======== MATERIALS PROVIDED

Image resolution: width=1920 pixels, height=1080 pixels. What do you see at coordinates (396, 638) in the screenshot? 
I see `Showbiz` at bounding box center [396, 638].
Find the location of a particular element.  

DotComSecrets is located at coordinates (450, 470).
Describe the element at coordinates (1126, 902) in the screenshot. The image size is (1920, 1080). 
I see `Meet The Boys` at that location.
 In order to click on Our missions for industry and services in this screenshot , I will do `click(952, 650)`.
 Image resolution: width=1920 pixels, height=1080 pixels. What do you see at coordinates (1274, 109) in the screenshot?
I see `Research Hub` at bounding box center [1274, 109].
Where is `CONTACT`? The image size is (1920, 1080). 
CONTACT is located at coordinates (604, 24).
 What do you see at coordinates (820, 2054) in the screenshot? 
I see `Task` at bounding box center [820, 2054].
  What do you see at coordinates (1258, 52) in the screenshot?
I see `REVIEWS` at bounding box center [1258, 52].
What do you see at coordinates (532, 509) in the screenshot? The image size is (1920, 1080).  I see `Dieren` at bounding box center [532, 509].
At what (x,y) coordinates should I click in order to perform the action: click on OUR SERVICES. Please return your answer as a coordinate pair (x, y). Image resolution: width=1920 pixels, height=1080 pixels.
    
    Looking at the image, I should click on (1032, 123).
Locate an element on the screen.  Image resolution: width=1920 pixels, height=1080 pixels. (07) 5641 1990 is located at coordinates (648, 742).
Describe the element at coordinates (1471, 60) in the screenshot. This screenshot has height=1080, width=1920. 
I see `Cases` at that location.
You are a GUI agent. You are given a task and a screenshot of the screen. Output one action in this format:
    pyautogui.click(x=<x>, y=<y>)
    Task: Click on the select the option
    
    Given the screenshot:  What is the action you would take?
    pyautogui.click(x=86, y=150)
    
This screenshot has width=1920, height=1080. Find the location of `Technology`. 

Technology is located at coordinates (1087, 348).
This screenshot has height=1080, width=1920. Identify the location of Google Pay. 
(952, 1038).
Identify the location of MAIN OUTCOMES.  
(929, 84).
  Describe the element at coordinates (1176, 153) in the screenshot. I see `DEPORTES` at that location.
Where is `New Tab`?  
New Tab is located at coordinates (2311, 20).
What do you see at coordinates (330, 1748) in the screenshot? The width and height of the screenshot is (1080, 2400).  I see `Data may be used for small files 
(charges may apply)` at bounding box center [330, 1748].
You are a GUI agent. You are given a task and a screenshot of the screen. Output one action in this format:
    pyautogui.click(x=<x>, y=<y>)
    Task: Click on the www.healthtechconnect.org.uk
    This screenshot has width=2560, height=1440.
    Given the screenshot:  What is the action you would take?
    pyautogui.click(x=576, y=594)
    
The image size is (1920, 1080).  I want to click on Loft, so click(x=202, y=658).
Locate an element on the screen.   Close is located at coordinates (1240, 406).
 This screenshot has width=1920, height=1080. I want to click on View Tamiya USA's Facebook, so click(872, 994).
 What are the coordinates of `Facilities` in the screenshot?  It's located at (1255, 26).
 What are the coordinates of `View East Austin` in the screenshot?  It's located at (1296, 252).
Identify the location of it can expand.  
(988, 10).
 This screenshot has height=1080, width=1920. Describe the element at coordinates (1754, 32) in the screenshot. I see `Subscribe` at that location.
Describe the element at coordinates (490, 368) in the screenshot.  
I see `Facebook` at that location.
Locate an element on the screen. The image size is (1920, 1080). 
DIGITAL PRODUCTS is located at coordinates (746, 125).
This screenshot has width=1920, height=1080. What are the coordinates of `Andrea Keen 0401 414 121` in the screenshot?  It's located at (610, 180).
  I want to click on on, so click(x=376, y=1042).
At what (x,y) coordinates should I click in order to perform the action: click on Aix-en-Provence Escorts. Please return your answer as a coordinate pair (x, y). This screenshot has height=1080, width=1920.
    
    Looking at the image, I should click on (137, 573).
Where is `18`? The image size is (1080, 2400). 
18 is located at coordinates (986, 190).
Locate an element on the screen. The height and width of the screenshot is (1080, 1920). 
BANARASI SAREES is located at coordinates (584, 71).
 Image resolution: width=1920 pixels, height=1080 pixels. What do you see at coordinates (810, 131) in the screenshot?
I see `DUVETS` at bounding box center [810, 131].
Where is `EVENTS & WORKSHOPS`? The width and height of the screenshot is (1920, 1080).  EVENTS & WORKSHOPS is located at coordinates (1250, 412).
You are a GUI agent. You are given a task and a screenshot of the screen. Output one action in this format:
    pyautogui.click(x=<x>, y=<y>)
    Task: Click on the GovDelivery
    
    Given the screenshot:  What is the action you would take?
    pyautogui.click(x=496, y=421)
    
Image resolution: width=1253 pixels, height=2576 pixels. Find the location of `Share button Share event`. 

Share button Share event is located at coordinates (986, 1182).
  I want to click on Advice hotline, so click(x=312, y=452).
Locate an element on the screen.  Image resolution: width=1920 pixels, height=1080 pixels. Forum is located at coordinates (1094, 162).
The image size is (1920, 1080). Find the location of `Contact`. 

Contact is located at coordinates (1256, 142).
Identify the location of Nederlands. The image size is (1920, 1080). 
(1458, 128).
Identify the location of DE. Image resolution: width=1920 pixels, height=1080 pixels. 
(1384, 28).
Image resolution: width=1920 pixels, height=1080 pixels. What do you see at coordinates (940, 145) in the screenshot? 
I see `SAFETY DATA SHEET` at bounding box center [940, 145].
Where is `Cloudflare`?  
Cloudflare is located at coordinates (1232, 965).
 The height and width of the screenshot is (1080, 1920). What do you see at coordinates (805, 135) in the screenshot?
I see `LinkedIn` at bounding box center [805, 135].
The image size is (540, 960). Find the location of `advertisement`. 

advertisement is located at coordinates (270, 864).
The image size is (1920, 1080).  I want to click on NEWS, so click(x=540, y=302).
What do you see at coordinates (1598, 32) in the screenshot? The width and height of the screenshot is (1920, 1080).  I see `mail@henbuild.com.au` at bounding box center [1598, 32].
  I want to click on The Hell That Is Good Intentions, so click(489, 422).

================

*STATED PROBLEM*
Copy all of the data above line for line, leaving every character unchanged.

*FINISHED EXERCISE*
Image resolution: width=1920 pixels, height=1080 pixels. What do you see at coordinates (396, 638) in the screenshot? 
I see `Showbiz` at bounding box center [396, 638].
Find the location of a particular element.  

DotComSecrets is located at coordinates (450, 470).
Describe the element at coordinates (1126, 902) in the screenshot. The image size is (1920, 1080). 
I see `Meet The Boys` at that location.
 In order to click on Our missions for industry and services in this screenshot , I will do `click(952, 650)`.
 Image resolution: width=1920 pixels, height=1080 pixels. What do you see at coordinates (1274, 109) in the screenshot?
I see `Research Hub` at bounding box center [1274, 109].
Where is `CONTACT`? The image size is (1920, 1080). 
CONTACT is located at coordinates (604, 24).
 What do you see at coordinates (820, 2054) in the screenshot? 
I see `Task` at bounding box center [820, 2054].
  What do you see at coordinates (1258, 52) in the screenshot?
I see `REVIEWS` at bounding box center [1258, 52].
What do you see at coordinates (532, 509) in the screenshot? The image size is (1920, 1080).  I see `Dieren` at bounding box center [532, 509].
At what (x,y) coordinates should I click in order to perform the action: click on OUR SERVICES. Please return your answer as a coordinate pair (x, y). Image resolution: width=1920 pixels, height=1080 pixels.
    
    Looking at the image, I should click on (1032, 123).
Locate an element on the screen.  Image resolution: width=1920 pixels, height=1080 pixels. (07) 5641 1990 is located at coordinates (648, 742).
Describe the element at coordinates (1471, 60) in the screenshot. This screenshot has height=1080, width=1920. 
I see `Cases` at that location.
You are a GUI agent. You are given a task and a screenshot of the screen. Output one action in this format:
    pyautogui.click(x=<x>, y=<y>)
    Task: Click on the select the option
    
    Given the screenshot:  What is the action you would take?
    pyautogui.click(x=86, y=150)
    
This screenshot has width=1920, height=1080. Find the location of `Technology`. 

Technology is located at coordinates (1087, 348).
This screenshot has height=1080, width=1920. Identify the location of Google Pay. 
(952, 1038).
Identify the location of MAIN OUTCOMES.  
(929, 84).
  Describe the element at coordinates (1176, 153) in the screenshot. I see `DEPORTES` at that location.
Where is `New Tab`?  
New Tab is located at coordinates (2311, 20).
What do you see at coordinates (330, 1748) in the screenshot? The width and height of the screenshot is (1080, 2400).  I see `Data may be used for small files 
(charges may apply)` at bounding box center [330, 1748].
You are a GUI agent. You are given a task and a screenshot of the screen. Output one action in this format:
    pyautogui.click(x=<x>, y=<y>)
    Task: Click on the www.healthtechconnect.org.uk
    This screenshot has width=2560, height=1440.
    Given the screenshot:  What is the action you would take?
    pyautogui.click(x=576, y=594)
    
The image size is (1920, 1080).  I want to click on Loft, so click(x=202, y=658).
Locate an element on the screen.   Close is located at coordinates (1240, 406).
 This screenshot has width=1920, height=1080. I want to click on View Tamiya USA's Facebook, so click(872, 994).
 What are the coordinates of `Facilities` in the screenshot?  It's located at (1255, 26).
 What are the coordinates of `View East Austin` in the screenshot?  It's located at (1296, 252).
Identify the location of it can expand.  
(988, 10).
 This screenshot has height=1080, width=1920. Describe the element at coordinates (1754, 32) in the screenshot. I see `Subscribe` at that location.
Describe the element at coordinates (490, 368) in the screenshot.  
I see `Facebook` at that location.
Locate an element on the screen. The image size is (1920, 1080). 
DIGITAL PRODUCTS is located at coordinates (746, 125).
This screenshot has width=1920, height=1080. What are the coordinates of `Andrea Keen 0401 414 121` in the screenshot?  It's located at (610, 180).
  I want to click on on, so click(x=376, y=1042).
At what (x,y) coordinates should I click in order to perform the action: click on Aix-en-Provence Escorts. Please return your answer as a coordinate pair (x, y). This screenshot has height=1080, width=1920.
    
    Looking at the image, I should click on (137, 573).
Where is `18`? The image size is (1080, 2400). 
18 is located at coordinates (986, 190).
Locate an element on the screen. The height and width of the screenshot is (1080, 1920). 
BANARASI SAREES is located at coordinates (584, 71).
 Image resolution: width=1920 pixels, height=1080 pixels. What do you see at coordinates (810, 131) in the screenshot?
I see `DUVETS` at bounding box center [810, 131].
Where is `EVENTS & WORKSHOPS`? The width and height of the screenshot is (1920, 1080).  EVENTS & WORKSHOPS is located at coordinates (1250, 412).
You are a GUI agent. You are given a task and a screenshot of the screen. Output one action in this format:
    pyautogui.click(x=<x>, y=<y>)
    Task: Click on the GovDelivery
    
    Given the screenshot:  What is the action you would take?
    pyautogui.click(x=496, y=421)
    
Image resolution: width=1253 pixels, height=2576 pixels. Find the location of `Share button Share event`. 

Share button Share event is located at coordinates (986, 1182).
  I want to click on Advice hotline, so click(x=312, y=452).
Locate an element on the screen.  Image resolution: width=1920 pixels, height=1080 pixels. Forum is located at coordinates (1094, 162).
The image size is (1920, 1080). Find the location of `Contact`. 

Contact is located at coordinates (1256, 142).
Identify the location of Nederlands. The image size is (1920, 1080). 
(1458, 128).
Identify the location of DE. Image resolution: width=1920 pixels, height=1080 pixels. 
(1384, 28).
Image resolution: width=1920 pixels, height=1080 pixels. What do you see at coordinates (940, 145) in the screenshot? 
I see `SAFETY DATA SHEET` at bounding box center [940, 145].
Where is `Cloudflare`?  
Cloudflare is located at coordinates (1232, 965).
 The height and width of the screenshot is (1080, 1920). What do you see at coordinates (805, 135) in the screenshot?
I see `LinkedIn` at bounding box center [805, 135].
The image size is (540, 960). Find the location of `advertisement`. 

advertisement is located at coordinates (270, 864).
The image size is (1920, 1080).  I want to click on NEWS, so click(x=540, y=302).
What do you see at coordinates (1598, 32) in the screenshot? The width and height of the screenshot is (1920, 1080).  I see `mail@henbuild.com.au` at bounding box center [1598, 32].
  I want to click on The Hell That Is Good Intentions, so click(489, 422).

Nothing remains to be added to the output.